[Saved entries]
****************************************
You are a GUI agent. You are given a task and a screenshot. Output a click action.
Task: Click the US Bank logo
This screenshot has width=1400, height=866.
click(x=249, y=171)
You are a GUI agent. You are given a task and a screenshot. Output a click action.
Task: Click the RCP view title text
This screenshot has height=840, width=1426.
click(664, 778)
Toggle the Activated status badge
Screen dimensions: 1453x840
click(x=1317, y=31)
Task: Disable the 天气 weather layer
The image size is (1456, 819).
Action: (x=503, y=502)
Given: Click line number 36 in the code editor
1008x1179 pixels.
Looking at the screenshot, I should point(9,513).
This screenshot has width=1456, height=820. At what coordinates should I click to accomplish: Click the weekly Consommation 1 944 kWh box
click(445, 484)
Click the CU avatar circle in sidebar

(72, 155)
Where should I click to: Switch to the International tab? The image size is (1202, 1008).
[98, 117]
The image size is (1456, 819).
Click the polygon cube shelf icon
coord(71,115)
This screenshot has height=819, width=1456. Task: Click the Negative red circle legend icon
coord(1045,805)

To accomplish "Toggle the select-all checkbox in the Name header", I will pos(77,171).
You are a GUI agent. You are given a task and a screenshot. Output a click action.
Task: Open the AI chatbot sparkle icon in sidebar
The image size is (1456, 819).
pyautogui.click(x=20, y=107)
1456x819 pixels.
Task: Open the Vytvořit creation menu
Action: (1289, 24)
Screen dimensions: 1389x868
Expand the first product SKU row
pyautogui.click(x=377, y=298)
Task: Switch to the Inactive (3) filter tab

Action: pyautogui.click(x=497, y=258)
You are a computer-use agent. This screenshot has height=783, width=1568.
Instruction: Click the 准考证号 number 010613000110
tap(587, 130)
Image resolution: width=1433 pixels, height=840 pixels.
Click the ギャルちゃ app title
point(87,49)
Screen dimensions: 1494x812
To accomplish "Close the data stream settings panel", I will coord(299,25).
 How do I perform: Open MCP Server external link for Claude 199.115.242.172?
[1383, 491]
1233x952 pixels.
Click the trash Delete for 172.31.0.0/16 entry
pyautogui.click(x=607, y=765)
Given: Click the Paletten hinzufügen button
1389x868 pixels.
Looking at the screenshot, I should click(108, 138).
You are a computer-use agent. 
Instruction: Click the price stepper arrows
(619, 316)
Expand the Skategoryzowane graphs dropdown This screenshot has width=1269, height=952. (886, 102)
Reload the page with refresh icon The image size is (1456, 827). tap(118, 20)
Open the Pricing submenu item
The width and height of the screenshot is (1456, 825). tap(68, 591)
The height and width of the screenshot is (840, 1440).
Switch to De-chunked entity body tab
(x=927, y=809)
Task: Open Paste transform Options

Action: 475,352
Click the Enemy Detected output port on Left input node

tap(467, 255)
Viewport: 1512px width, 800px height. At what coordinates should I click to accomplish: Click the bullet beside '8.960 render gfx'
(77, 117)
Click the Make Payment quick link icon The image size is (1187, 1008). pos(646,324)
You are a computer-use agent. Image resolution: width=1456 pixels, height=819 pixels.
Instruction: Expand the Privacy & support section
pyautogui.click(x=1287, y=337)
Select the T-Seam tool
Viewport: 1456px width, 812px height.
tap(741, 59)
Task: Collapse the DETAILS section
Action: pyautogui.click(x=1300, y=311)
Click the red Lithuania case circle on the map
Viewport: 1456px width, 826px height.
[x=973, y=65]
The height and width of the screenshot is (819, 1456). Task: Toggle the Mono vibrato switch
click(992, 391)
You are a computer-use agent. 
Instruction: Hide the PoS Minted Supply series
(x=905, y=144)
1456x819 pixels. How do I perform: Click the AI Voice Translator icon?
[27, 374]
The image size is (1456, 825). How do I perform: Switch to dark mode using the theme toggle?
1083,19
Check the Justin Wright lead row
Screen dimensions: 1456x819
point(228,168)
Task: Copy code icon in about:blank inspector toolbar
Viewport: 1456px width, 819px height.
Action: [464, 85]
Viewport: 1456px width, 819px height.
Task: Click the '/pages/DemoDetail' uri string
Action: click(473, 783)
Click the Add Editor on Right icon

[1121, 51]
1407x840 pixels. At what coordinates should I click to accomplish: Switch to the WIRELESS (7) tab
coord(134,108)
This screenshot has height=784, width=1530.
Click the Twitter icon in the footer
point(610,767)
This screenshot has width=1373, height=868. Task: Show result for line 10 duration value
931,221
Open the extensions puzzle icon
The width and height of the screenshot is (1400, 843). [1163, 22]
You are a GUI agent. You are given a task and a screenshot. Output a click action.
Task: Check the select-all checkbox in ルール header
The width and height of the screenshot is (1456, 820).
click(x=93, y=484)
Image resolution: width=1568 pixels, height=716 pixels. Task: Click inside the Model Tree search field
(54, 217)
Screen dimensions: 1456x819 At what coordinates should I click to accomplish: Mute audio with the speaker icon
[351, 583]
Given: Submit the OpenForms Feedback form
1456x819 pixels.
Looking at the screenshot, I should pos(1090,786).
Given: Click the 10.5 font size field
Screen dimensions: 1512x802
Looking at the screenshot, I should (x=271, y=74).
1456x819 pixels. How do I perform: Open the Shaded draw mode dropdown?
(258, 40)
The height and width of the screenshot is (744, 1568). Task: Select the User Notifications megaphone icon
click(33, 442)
****************************************
## [Try it]
Restate all of the entries above precisely.

## [Your solution]
You are a GUI agent. You are given a task and a screenshot. Output a click action.
Task: Click the US Bank logo
This screenshot has width=1400, height=866.
click(x=249, y=171)
You are a GUI agent. You are given a task and a screenshot. Output a click action.
Task: Click the RCP view title text
This screenshot has height=840, width=1426.
click(664, 778)
Toggle the Activated status badge
Screen dimensions: 1453x840
click(x=1317, y=31)
Task: Disable the 天气 weather layer
The image size is (1456, 819).
Action: (x=503, y=502)
Given: Click line number 36 in the code editor
1008x1179 pixels.
Looking at the screenshot, I should point(9,513).
This screenshot has width=1456, height=820. At what coordinates should I click to accomplish: Click the weekly Consommation 1 944 kWh box
click(445, 484)
Click the CU avatar circle in sidebar

(72, 155)
Where should I click to: Switch to the International tab? The image size is (1202, 1008).
[98, 117]
The image size is (1456, 819).
Click the polygon cube shelf icon
coord(71,115)
This screenshot has height=819, width=1456. Task: Click the Negative red circle legend icon
coord(1045,805)

To accomplish "Toggle the select-all checkbox in the Name header", I will pos(77,171).
You are a GUI agent. You are given a task and a screenshot. Output a click action.
Task: Open the AI chatbot sparkle icon in sidebar
The image size is (1456, 819).
pyautogui.click(x=20, y=107)
1456x819 pixels.
Task: Open the Vytvořit creation menu
Action: (1289, 24)
Screen dimensions: 1389x868
Expand the first product SKU row
pyautogui.click(x=377, y=298)
Task: Switch to the Inactive (3) filter tab

Action: pyautogui.click(x=497, y=258)
You are a computer-use agent. This screenshot has height=783, width=1568.
Instruction: Click the 准考证号 number 010613000110
tap(587, 130)
Image resolution: width=1433 pixels, height=840 pixels.
Click the ギャルちゃ app title
point(87,49)
Screen dimensions: 1494x812
To accomplish "Close the data stream settings panel", I will coord(299,25).
 How do I perform: Open MCP Server external link for Claude 199.115.242.172?
[1383, 491]
1233x952 pixels.
Click the trash Delete for 172.31.0.0/16 entry
pyautogui.click(x=607, y=765)
Given: Click the Paletten hinzufügen button
1389x868 pixels.
Looking at the screenshot, I should click(108, 138).
You are a computer-use agent. 
Instruction: Click the price stepper arrows
(619, 316)
Expand the Skategoryzowane graphs dropdown This screenshot has width=1269, height=952. (886, 102)
Reload the page with refresh icon The image size is (1456, 827). tap(118, 20)
Open the Pricing submenu item
The width and height of the screenshot is (1456, 825). tap(68, 591)
The height and width of the screenshot is (840, 1440).
Switch to De-chunked entity body tab
(x=927, y=809)
Task: Open Paste transform Options

Action: 475,352
Click the Enemy Detected output port on Left input node

tap(467, 255)
Viewport: 1512px width, 800px height. At what coordinates should I click to accomplish: Click the bullet beside '8.960 render gfx'
(77, 117)
Click the Make Payment quick link icon The image size is (1187, 1008). pos(646,324)
You are a computer-use agent. Image resolution: width=1456 pixels, height=819 pixels.
Instruction: Expand the Privacy & support section
pyautogui.click(x=1287, y=337)
Select the T-Seam tool
Viewport: 1456px width, 812px height.
tap(741, 59)
Task: Collapse the DETAILS section
Action: pyautogui.click(x=1300, y=311)
Click the red Lithuania case circle on the map
Viewport: 1456px width, 826px height.
[x=973, y=65]
The height and width of the screenshot is (819, 1456). Task: Toggle the Mono vibrato switch
click(992, 391)
You are a computer-use agent. 
Instruction: Hide the PoS Minted Supply series
(x=905, y=144)
1456x819 pixels. How do I perform: Click the AI Voice Translator icon?
[27, 374]
The image size is (1456, 825). How do I perform: Switch to dark mode using the theme toggle?
1083,19
Check the Justin Wright lead row
Screen dimensions: 1456x819
point(228,168)
Task: Copy code icon in about:blank inspector toolbar
Viewport: 1456px width, 819px height.
Action: [464, 85]
Viewport: 1456px width, 819px height.
Task: Click the '/pages/DemoDetail' uri string
Action: click(473, 783)
Click the Add Editor on Right icon

[1121, 51]
1407x840 pixels. At what coordinates should I click to accomplish: Switch to the WIRELESS (7) tab
coord(134,108)
This screenshot has height=784, width=1530.
Click the Twitter icon in the footer
point(610,767)
This screenshot has width=1373, height=868. Task: Show result for line 10 duration value
931,221
Open the extensions puzzle icon
The width and height of the screenshot is (1400, 843). [1163, 22]
You are a GUI agent. You are given a task and a screenshot. Output a click action.
Task: Check the select-all checkbox in ルール header
The width and height of the screenshot is (1456, 820).
click(x=93, y=484)
Image resolution: width=1568 pixels, height=716 pixels. Task: Click inside the Model Tree search field
(54, 217)
Screen dimensions: 1456x819 At what coordinates should I click to accomplish: Mute audio with the speaker icon
[351, 583]
Given: Submit the OpenForms Feedback form
1456x819 pixels.
Looking at the screenshot, I should pos(1090,786).
Given: Click the 10.5 font size field
Screen dimensions: 1512x802
Looking at the screenshot, I should (x=271, y=74).
1456x819 pixels. How do I perform: Open the Shaded draw mode dropdown?
(258, 40)
The height and width of the screenshot is (744, 1568). Task: Select the User Notifications megaphone icon
click(33, 442)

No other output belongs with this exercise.